One deadman brace at the bottom of the post, opposite the direction of pull, another large deadman brace near the surface of the ground on the side of the direction of pull.....when well tamped into place the posts won't budge.


~Martin :)

Naughty_Pines
08-15-2008, 01:05 PM
There are metal things called post spikes, I think that is correct, that you pound into the ground and then put the wooden post into it and nail it together. Proably be a good idea.

MissouriFree
10-06-2008, 05:46 AM
goin back to the fill material. Has anyone used crushed/recycled concrete ?

crafty2002
10-30-2008, 02:52 PM
The best way I have planted post and done it when I was about 12 years old and ever since then, was to dig the hole, set the post in the hole, shovel about two scoops of dirt in and tamp it with the handle of a 8 to 12# sledge hammer. The bigger the better.
One full shovel of dirt after that and then tamp. Tamp hardest on the side it leans to and add more dirt to that side until it plumbs up and just keep adding and tamping.
Daddy always said if you have dirt left over you didn't tamp enough.
Ever try to keep post on a string line when you were 12-15 years old.
You can move a post that is alread set an inch or so by digging a little on the side you want it to move to and tamping the other side. I got really good at it and also growing calluses by the time I was 15, LOL.
I have planted post in all kinds of dirt and the only place I ever had any problem was in soggy soil. That doesn't tamp good.
With that I dig the whole over sized and fill with rock dust/crusher run, or whatever you want to call the dust that comes from a rock quarry. That stuff sets like concrete for holding a post but you can still get it back up and it will till right into the garden if you want to expand later.
Dennis

cubcadet
01-16-2009, 11:59 AM
crafty2002,
The stone dust is used on the Pan American Highway that goes up to Alaska and the best stuff comes from the stone masonry plants when they use the stone saws. Mixed with crushed recycled concrete or crushed stone it is called quarry process or QP and is used for paving material and will set almost as hard as concrete but, can be worked again and again.
Anybody ever char their posts before setting them in? I asked the guys at the soil conservation district office about that and they said they have heard of it being done. I`m going to try it in the spring, on some hemlock ties I got last year

crazychuck
03-05-2009, 04:17 PM
I have built quite a few decks and the smaller ones we used gravel and they are still standin true. If you know you are gonna move the post a few years from now, I wouldnt bother with any gravel. ;D

harvester
03-16-2009, 01:07 PM
i dont know what kind of soil you have but all we do is fill the hole in with a little dirt a little water a little dirt a little water etc..till the hole is filled, compacting as we go along and by the time it sets up it may as well be like cement.

DM
03-19-2009, 02:59 PM
The fastest way to put wooden post in, that stay put, is with a tractor mounted post pounder... They don't go anyplace once pounded in!

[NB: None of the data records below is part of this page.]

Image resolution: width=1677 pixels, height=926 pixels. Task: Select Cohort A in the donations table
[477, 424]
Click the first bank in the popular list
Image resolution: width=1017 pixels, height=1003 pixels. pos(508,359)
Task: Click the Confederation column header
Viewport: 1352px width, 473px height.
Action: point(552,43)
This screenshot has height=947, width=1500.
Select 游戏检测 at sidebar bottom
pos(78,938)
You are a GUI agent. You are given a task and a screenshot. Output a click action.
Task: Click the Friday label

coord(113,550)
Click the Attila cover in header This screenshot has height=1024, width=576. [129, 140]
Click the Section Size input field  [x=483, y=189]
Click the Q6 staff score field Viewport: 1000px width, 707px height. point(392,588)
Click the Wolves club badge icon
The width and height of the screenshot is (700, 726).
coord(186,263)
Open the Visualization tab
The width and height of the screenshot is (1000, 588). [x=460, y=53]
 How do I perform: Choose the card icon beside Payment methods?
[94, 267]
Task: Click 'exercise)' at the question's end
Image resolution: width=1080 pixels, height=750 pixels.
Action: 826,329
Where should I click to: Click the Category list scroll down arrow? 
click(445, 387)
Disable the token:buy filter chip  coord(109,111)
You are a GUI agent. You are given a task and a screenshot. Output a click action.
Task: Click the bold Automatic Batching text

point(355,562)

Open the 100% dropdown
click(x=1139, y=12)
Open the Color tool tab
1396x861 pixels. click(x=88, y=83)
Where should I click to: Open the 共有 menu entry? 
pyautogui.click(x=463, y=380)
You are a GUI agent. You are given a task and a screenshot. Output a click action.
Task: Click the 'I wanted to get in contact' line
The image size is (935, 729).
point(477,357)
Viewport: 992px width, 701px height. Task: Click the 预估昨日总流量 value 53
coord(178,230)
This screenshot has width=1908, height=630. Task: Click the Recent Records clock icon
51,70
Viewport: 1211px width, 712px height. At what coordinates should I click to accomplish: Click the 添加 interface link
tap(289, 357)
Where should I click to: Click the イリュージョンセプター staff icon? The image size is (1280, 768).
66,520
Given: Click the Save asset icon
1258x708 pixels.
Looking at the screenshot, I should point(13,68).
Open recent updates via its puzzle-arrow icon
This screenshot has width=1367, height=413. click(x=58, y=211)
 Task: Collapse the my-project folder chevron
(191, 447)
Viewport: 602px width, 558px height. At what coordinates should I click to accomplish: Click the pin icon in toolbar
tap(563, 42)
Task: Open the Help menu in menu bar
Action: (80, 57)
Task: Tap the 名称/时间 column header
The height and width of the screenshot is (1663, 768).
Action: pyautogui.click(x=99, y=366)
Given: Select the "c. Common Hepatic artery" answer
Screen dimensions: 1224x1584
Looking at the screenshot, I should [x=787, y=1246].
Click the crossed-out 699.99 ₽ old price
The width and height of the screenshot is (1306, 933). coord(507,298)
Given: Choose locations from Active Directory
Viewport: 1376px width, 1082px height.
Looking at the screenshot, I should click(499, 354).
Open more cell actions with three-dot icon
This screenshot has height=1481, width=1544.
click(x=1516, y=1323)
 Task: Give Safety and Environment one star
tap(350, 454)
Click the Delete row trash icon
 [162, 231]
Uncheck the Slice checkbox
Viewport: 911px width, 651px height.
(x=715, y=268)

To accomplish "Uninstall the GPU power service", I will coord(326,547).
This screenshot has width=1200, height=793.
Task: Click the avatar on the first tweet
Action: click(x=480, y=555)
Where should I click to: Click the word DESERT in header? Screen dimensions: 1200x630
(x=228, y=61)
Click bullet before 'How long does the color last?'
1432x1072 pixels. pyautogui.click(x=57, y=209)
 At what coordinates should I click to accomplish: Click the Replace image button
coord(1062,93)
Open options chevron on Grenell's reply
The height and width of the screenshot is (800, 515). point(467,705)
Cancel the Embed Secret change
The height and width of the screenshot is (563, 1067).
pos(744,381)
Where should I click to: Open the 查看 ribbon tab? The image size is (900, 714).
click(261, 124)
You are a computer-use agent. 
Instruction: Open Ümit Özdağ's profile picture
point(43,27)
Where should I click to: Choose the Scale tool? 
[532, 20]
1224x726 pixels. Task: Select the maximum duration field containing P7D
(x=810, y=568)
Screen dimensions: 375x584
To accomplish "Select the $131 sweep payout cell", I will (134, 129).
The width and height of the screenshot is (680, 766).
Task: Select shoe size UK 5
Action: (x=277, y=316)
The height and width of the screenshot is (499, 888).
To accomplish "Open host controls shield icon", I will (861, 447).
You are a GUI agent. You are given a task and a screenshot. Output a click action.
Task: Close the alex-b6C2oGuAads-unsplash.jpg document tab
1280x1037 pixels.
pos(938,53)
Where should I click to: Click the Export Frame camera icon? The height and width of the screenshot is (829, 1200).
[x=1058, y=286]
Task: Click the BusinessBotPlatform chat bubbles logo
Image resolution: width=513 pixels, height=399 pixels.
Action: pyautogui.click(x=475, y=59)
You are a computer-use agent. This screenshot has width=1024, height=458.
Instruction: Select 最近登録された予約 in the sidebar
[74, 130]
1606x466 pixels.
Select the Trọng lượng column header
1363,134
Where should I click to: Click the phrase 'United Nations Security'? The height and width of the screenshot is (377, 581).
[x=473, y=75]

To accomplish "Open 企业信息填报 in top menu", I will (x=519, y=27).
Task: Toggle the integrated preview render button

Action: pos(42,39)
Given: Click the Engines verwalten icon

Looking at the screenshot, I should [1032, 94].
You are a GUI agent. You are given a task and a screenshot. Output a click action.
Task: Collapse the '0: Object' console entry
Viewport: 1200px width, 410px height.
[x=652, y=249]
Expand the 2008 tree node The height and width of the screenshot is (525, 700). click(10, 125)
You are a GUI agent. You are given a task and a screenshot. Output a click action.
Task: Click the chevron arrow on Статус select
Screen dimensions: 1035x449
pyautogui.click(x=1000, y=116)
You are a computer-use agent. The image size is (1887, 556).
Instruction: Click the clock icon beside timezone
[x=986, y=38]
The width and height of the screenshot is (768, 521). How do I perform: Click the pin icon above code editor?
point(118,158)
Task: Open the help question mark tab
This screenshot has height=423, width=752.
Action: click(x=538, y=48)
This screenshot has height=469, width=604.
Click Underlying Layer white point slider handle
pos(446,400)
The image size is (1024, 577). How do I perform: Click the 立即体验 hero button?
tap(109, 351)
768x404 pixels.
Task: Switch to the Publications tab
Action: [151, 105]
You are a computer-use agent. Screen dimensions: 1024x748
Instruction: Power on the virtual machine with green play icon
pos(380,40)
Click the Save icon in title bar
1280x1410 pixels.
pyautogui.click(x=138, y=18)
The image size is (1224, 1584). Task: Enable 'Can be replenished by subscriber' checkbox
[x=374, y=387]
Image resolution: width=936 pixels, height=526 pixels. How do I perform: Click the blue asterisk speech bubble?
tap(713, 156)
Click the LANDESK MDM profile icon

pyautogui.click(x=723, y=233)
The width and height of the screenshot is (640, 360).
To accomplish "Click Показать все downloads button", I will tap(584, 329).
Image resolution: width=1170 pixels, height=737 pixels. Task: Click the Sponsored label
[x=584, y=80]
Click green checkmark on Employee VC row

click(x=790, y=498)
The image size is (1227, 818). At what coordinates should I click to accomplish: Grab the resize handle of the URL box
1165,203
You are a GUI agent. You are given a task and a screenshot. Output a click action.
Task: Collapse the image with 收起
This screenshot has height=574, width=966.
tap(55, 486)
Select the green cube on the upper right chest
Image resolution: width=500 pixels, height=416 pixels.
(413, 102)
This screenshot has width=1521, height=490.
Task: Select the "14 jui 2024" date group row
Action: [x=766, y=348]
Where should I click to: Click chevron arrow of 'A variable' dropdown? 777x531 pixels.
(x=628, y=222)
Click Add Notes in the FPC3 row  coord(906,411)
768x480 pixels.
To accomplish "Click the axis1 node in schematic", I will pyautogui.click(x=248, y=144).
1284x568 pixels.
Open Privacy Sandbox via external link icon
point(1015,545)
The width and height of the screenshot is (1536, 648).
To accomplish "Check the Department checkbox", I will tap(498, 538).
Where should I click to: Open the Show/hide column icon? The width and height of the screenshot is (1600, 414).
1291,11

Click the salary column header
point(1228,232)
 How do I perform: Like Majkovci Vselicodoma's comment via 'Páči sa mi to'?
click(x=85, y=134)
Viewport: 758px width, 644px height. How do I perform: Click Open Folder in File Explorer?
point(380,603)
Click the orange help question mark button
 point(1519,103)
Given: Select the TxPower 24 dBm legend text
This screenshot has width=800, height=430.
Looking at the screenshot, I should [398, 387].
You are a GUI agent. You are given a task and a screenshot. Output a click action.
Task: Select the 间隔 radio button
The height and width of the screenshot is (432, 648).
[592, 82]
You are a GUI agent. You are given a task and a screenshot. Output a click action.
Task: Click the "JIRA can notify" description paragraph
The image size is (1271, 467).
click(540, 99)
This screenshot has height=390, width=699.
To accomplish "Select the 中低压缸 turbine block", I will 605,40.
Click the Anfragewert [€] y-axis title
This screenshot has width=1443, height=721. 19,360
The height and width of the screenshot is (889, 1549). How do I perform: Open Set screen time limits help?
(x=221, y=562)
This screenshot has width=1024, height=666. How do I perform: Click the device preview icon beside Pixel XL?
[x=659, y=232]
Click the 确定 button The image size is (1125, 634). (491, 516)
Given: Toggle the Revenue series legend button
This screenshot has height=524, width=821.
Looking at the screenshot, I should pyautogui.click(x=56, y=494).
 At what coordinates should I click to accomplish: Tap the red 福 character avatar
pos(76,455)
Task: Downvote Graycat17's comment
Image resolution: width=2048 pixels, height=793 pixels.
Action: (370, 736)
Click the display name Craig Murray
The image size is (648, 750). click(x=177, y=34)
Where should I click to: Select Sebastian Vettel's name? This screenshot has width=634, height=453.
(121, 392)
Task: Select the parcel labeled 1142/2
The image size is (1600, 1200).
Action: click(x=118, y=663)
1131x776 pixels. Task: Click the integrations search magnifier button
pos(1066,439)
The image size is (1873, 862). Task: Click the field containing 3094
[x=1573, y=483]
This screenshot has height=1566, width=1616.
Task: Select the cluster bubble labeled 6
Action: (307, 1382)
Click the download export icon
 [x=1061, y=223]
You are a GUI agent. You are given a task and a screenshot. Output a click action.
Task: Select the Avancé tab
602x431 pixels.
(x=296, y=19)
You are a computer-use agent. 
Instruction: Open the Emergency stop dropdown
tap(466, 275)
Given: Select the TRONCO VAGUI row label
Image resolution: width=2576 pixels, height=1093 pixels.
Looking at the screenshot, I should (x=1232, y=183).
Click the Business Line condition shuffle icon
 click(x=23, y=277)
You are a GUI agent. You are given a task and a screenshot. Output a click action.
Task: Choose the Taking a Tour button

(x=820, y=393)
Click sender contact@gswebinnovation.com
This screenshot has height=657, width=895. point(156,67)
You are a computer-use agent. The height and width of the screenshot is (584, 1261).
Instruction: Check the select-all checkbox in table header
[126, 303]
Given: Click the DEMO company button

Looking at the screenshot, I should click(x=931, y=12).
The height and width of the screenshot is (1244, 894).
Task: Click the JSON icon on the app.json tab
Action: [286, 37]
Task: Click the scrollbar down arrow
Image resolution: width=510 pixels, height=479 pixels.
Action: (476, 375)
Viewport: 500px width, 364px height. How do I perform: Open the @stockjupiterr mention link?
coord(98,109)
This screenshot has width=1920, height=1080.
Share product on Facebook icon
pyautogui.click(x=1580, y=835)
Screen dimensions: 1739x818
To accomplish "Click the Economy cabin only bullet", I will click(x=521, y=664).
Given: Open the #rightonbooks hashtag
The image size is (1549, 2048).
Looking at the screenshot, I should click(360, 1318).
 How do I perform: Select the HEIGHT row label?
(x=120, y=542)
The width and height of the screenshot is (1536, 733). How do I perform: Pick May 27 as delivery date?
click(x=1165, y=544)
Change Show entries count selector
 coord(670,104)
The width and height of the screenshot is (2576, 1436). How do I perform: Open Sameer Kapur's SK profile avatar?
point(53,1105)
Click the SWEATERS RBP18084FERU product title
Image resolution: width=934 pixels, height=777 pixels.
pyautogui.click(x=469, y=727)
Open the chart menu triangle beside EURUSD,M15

Another way, that's most times cheaper to do, is to "auger" the holes with a post hole digger, that's UNDERSIZE a few inches of the diameter of the post... Then pound the post into the undersize hole... You also can use the "loader" on a tractor to quickly push them in, and they do stay in place...

DM

ldsparamedic
05-05-2009, 09:36 AM
We have sand out here and I found that using a "water drill" to make the hole, place post and backfill the small gap with sand would sept up a great post. We had to wait a couple of days for the post to set before we applied a load. When we built our horse pens this way, even our pawing Mustangs couldn't budge them. A water drill is basically a sweeper nozzle attached to a length of PVC pipe with a garden hose attached. You can buy the kit at Lowes.